Saved entries:
= = = = =

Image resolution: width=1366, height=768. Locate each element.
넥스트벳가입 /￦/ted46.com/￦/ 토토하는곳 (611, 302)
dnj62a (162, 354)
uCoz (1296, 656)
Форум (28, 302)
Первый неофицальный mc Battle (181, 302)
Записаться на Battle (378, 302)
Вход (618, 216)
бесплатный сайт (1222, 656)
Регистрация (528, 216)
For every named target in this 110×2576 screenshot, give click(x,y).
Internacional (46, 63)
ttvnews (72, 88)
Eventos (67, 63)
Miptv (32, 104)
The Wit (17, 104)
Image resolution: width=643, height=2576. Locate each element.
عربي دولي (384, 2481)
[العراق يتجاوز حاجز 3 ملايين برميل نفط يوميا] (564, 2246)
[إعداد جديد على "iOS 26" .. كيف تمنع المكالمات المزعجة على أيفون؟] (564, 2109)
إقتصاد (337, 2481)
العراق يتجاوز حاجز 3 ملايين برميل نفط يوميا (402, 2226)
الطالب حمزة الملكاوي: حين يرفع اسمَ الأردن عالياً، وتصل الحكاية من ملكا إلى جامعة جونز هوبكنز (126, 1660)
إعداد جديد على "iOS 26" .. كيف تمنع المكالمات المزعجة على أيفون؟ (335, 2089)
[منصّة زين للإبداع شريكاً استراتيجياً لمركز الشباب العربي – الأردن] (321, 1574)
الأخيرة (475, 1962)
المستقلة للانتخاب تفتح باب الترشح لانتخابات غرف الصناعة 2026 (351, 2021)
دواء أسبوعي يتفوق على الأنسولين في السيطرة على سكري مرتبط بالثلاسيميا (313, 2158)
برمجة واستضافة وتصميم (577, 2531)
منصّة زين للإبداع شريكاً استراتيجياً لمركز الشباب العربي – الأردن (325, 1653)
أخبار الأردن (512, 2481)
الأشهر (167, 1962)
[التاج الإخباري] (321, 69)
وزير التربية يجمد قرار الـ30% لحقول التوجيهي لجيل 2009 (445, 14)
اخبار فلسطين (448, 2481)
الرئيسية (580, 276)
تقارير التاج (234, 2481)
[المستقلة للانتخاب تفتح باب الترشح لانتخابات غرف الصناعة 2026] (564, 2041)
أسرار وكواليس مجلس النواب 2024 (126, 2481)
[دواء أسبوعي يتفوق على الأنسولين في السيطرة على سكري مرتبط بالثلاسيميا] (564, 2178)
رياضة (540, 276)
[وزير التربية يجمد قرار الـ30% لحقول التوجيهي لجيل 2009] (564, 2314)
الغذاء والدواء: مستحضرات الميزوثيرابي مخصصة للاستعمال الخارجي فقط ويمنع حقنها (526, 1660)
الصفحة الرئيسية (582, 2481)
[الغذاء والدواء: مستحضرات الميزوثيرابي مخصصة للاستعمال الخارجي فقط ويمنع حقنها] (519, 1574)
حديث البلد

= = = = =

== Requirement ==
Would you please copy every line in the data that contains the word "بالثلاسيميا"?

== Problem solution ==
دواء أسبوعي يتفوق على الأنسولين في السيطرة على سكري مرتبط بالثلاسيميا (313, 2158)
[دواء أسبوعي يتفوق على الأنسولين في السيطرة على سكري مرتبط بالثلاسيميا] (564, 2178)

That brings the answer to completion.